Publicado por: lontraboi | 02/05/2009

duas semanas fora

olá pessoal,

só pra avisar que eu não terei atualizações nas próximas semanas, a prova do mestrado esta chegando e eu tenho que estudar. sem mais , espero que curtam o que ta pronto ou quase lá e prometo colocar um novo post da garota de Wallasey em breve.

a sua,

LontraBoi

Publicado por: lontraboi | 30/04/2009

A banda que encontrou sua voz

photosimage Camera Obscura é escocêsa e soava twee até onde a vista – ou os ouvidos- alcançam. No início de sua carreira e especialmente com seu segundo disco ( Underachievers Please try Harder, 2003), o primeiro que obteve relevância fora da Escócia, foi comparada incesantemente ao Belle & Sebastian, especialmente porque o vocalista do B&S Stuart Murdoch e Tracyanne Campbell do Camera, foram por algum tempo namorados e ele produzira aquele segundo disco.

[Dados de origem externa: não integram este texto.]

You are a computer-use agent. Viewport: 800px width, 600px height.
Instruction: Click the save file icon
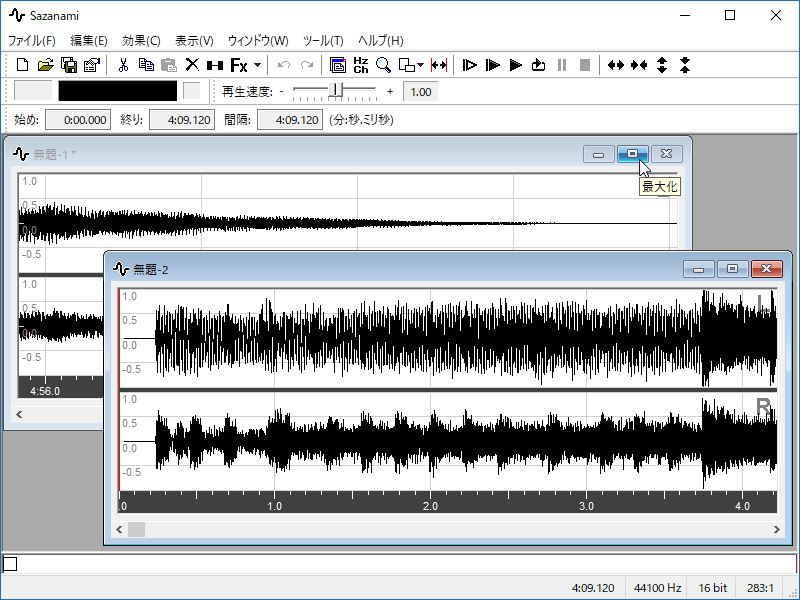click(x=69, y=65)
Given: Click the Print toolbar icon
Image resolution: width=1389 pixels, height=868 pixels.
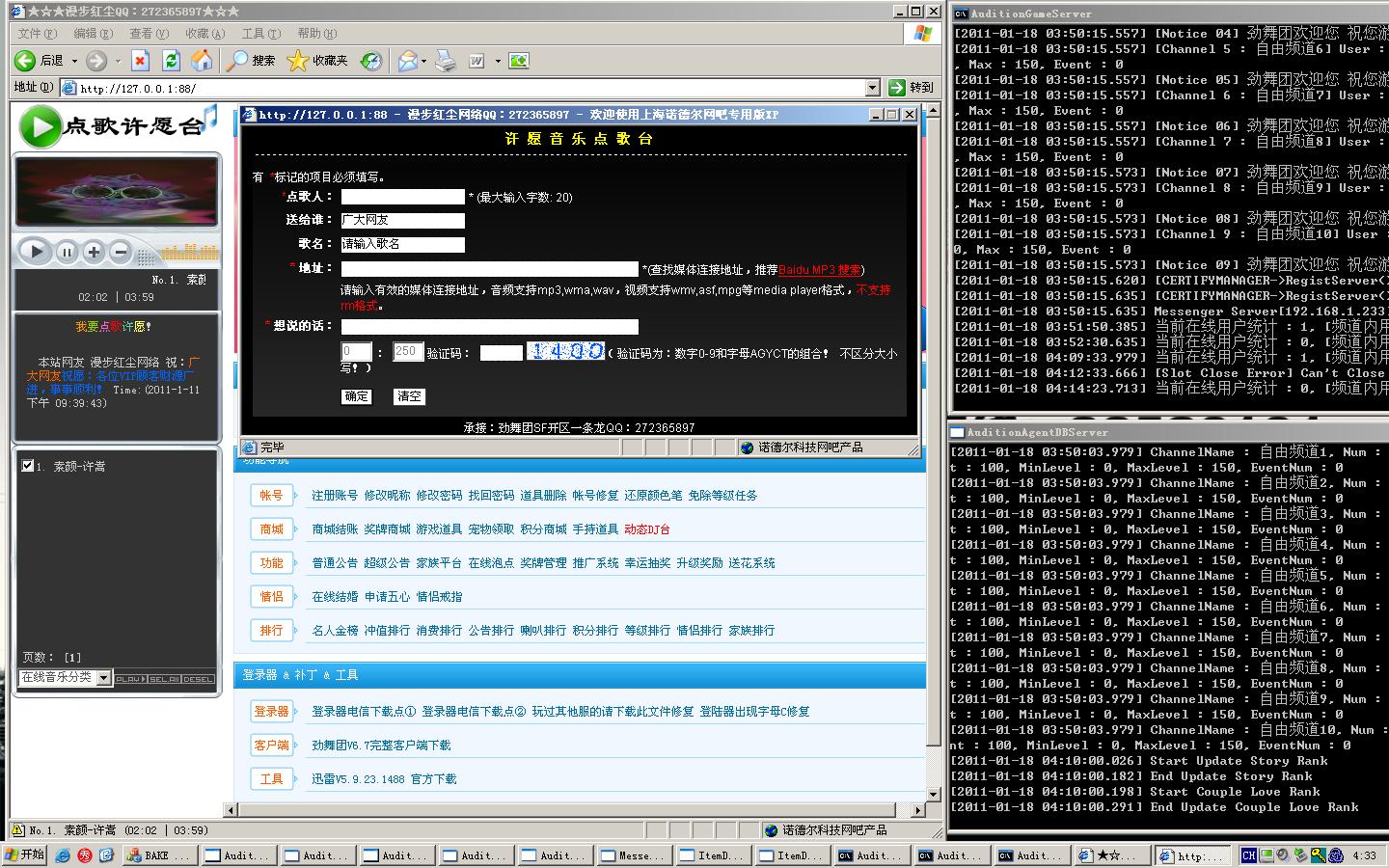Looking at the screenshot, I should pos(445,61).
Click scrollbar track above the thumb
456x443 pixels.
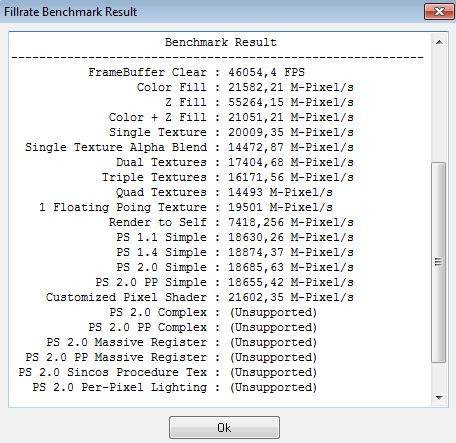[x=439, y=106]
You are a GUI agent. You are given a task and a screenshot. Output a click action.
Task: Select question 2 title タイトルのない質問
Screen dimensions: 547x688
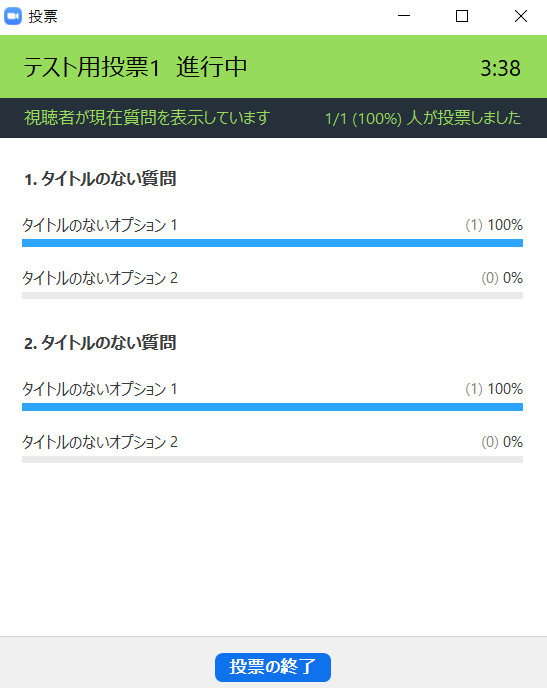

Conversa vai e vem, como diz o título desse disco, Tracyanne já fez uma carreira com sua vida sentimental e obviamente o Stu não durou para ver a banda subir à categoria “trilha sonora de filmes” (P.S. Eu te Amo) e em Let’s get Out of this Country 2006 a música já era outra, Tracy já era outra e nunca se atravessa o mesmo rio duas vezes.

Ao ouví-los pela primeira vez eles parecem fazer colagens com aqueles discos da década de 60 que sua mãe tinha e só ouvia quando estava fazendo faxina na casa, porque o seu pai detestava ( e ainda detesta) sabe,  tipo aquelas músicas que entram para aquelas grandes coleções 40,50,60? Pois bem, parecia tanto… e ainda assim havia alguma coisa nas letras, algumas palavras que ninguém era capaz de cantar e que a palco-fóbica da Tracyanne inventava:

“I don’t want to be part of your scene
I’ll stick with him and keep my nose clean”

Vou ficar com ele e manter o meu nariz limpo? Pois é, inovador para simplicar. Mas também normal, o que é uma traço do Camera, do Biggest Bluest Hi-FI(2001) ao Maudlin Career(2009), eles parecem normais sabe, gente como a gente, como se os vizinhos se tornassem uma banda – mas isso só acontece na High Lands… – enfim, eles não eram musicalmente sofisticados, não eram comercialmente bonitos e nem todas as suas músicas funcionavam, era possível até gostar de algumas delas, mas nunca de um disco inteiro…, isso até o My Maudlin Career (2009).

Esse é o disco em que o Camera Obscura encontrou a sua voz, no qual a Tracyanne Campbell encara a triste sina de ser uma melancólica musicista de coração partido e no todo, o disco que funciona sonoramente, as letras se encaixam na melodia de uma forma bizarra e encantadora.

A verdade é que do HI- FI até aqui a banda ascendia, melhorava a cada disco, mas My Maudlin Career tem Tracyanne Campbell escrito do começo ao fim. Claro que o seu florescimento como compositora depende das condições oferecidas pela banda e do suporte que esta obviamente lhe oferece, em Maudlin ela centraliza o som da banda na sua voz que fala coisas verdadeiras e pessoais em voz suave, não tão tímida como fora em outras ocasiões.

A trepidação de sua voz antes um defeito, agora um charme, seu pavor de palco e sua incapacidade de lidar com o público são hoje uma coleção de características excentricas e suas desventuras amorosas, obviamente, lindas canções de amor que não se restringem aos campos e mãos dadas (amores de conto de fadas) -  falam também dos amores de apenas um dia “French Navy” e os amores que não deram certo “James”. Sem falar na brilhante My Maudlin Career que é ao mesmo tempo, uma continuidade de outras músicas do Camera Obscura e uma espécie de elogio ao que até então fora o som do Camera. Completa o que estava ausente em outras boas canções (“tear for affairs” “let’s get out of this country”)  e diz  “this maudlin career is come to an end, I don’t Wanna to be sad again!” enquanto soam sinos sintéticos e rifes de guitarra.

Ouça todo, ouça com vontade, enquanto estiver correndo, com grandes estranhos fones de ouvido, no som encostado na parede e se por um advento do destino o você tenha sido dividida(o) em dois, faça algo genial com isso. Faça o que Tracyanne Campbell e o Camera Obscura fizeram e quando uma banda finalmente encontra sua voz, por favor dê ouvidos.